What is needed: Write out, exactly and only, the lines that run from the top of the records to the line with "1416x840 pixels.". Include both ends; exclude pictures.

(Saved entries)
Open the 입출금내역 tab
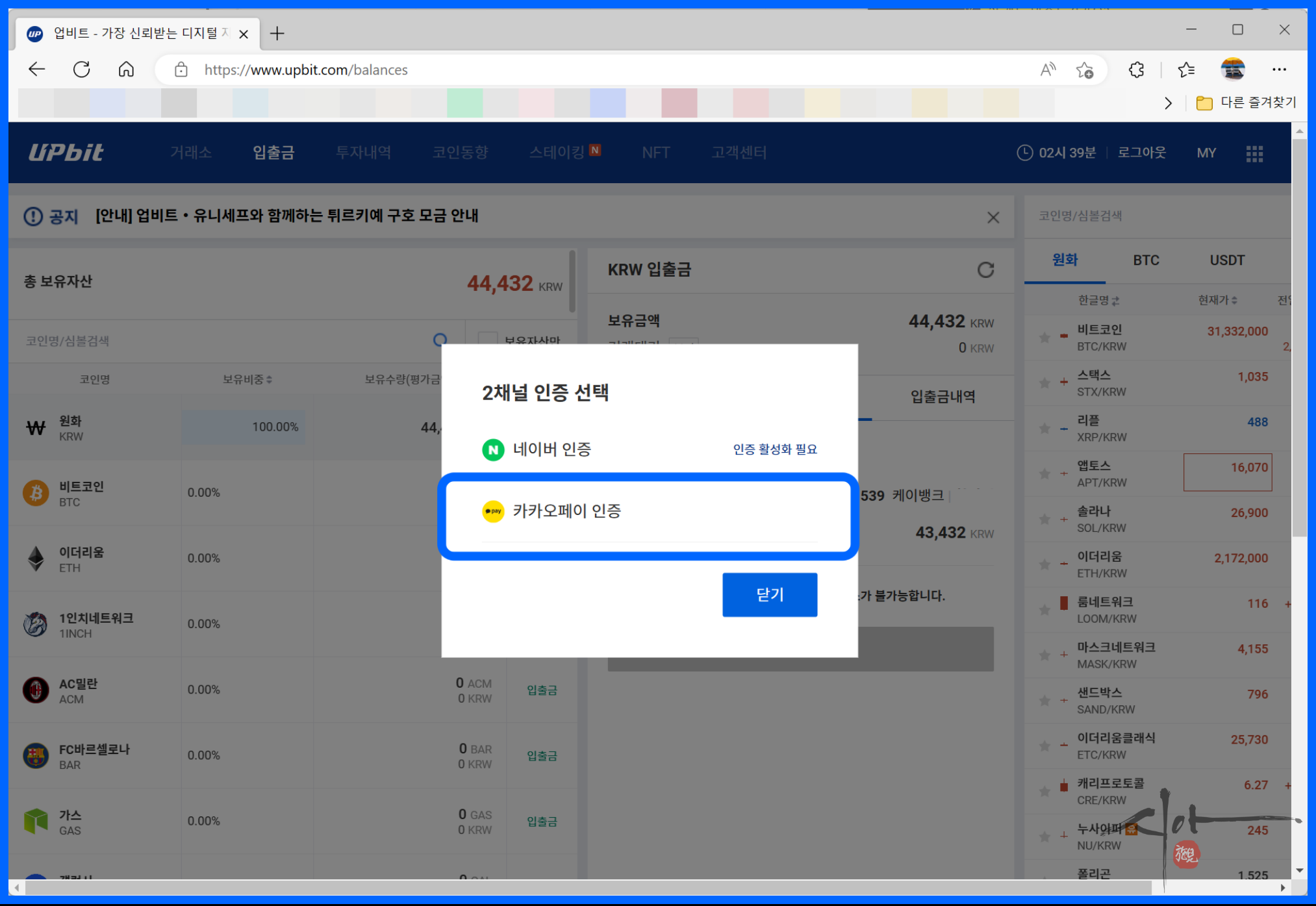This screenshot has height=906, width=1316. tap(943, 397)
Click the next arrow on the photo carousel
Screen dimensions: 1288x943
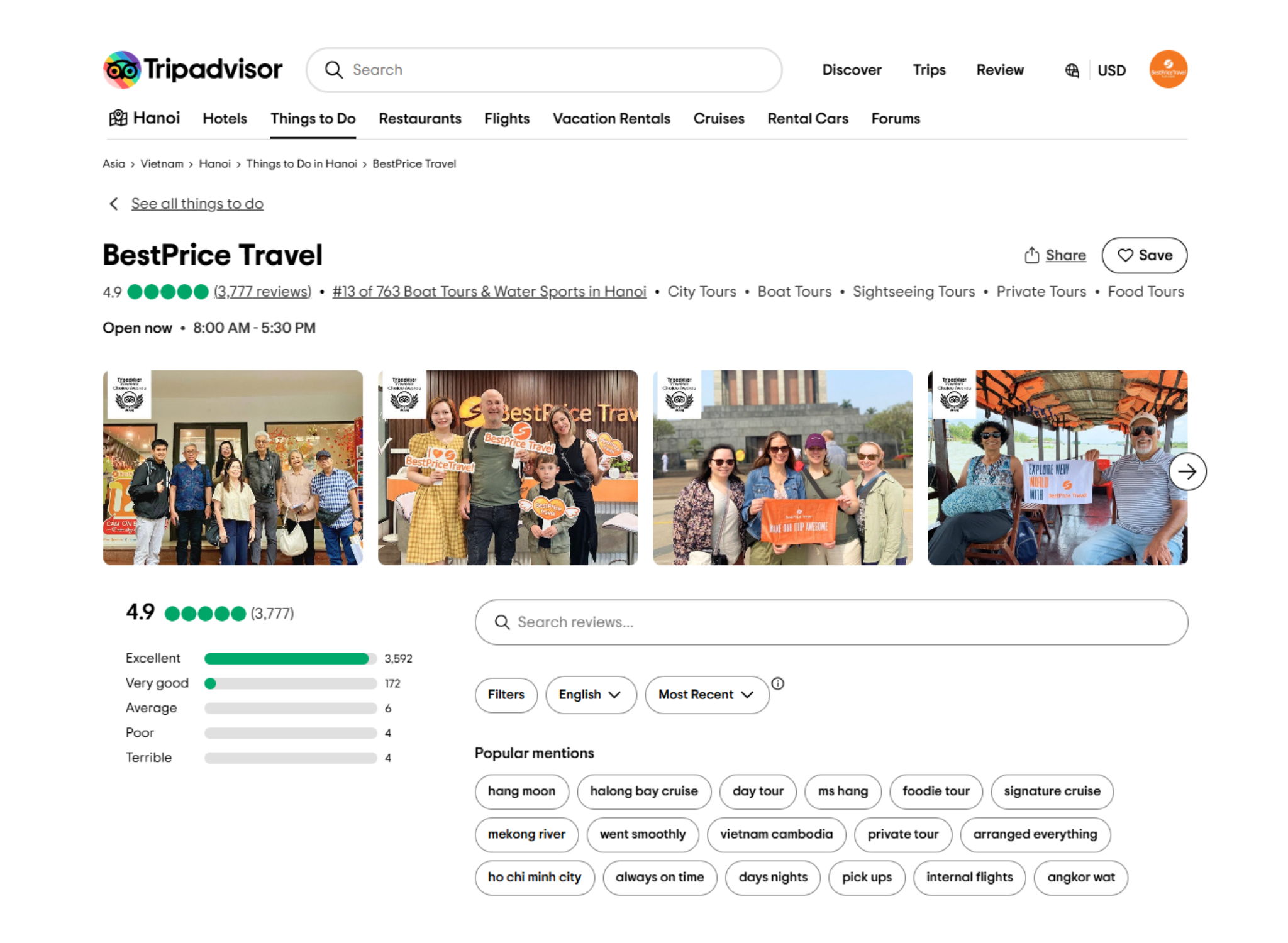click(x=1189, y=471)
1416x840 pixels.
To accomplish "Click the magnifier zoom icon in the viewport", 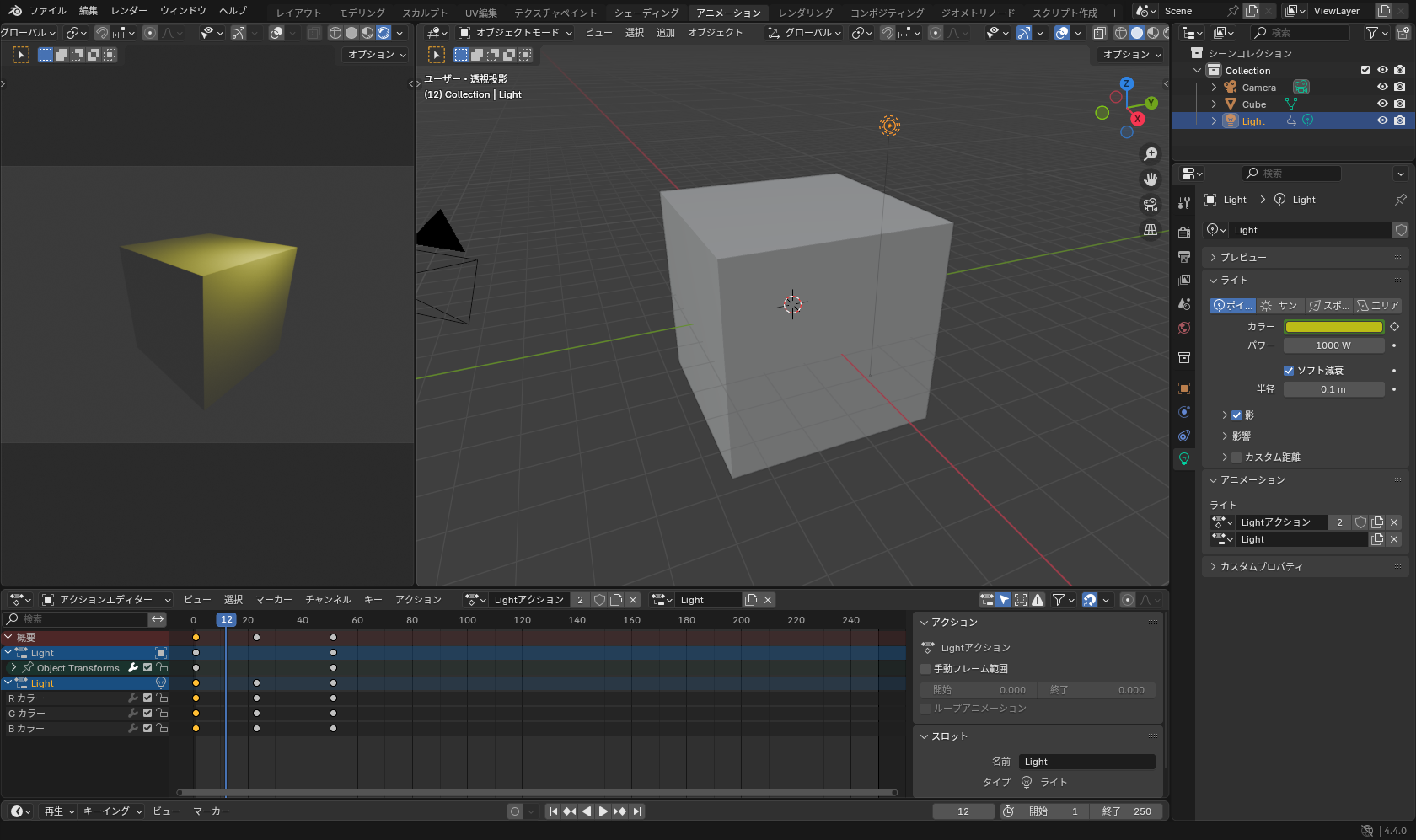I will tap(1150, 153).
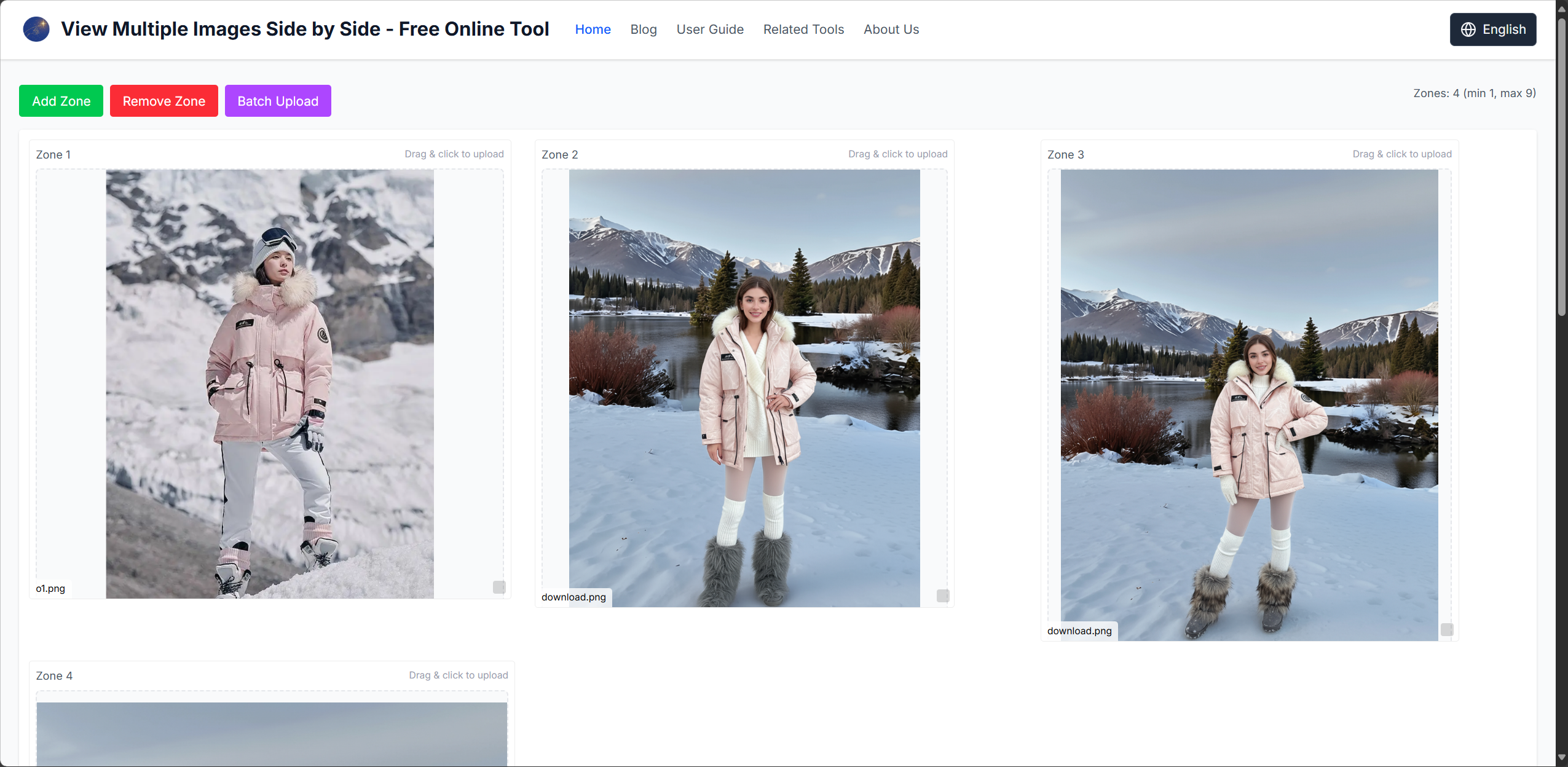The image size is (1568, 767).
Task: Click Zone 3 resize handle square
Action: click(x=1447, y=629)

Task answer:
Open the 입출금내역 tab
This screenshot has height=906, width=1316. tap(943, 397)
Click the next arrow on the photo carousel
Screen dimensions: 1288x943
click(x=1189, y=471)
1416x840 pixels.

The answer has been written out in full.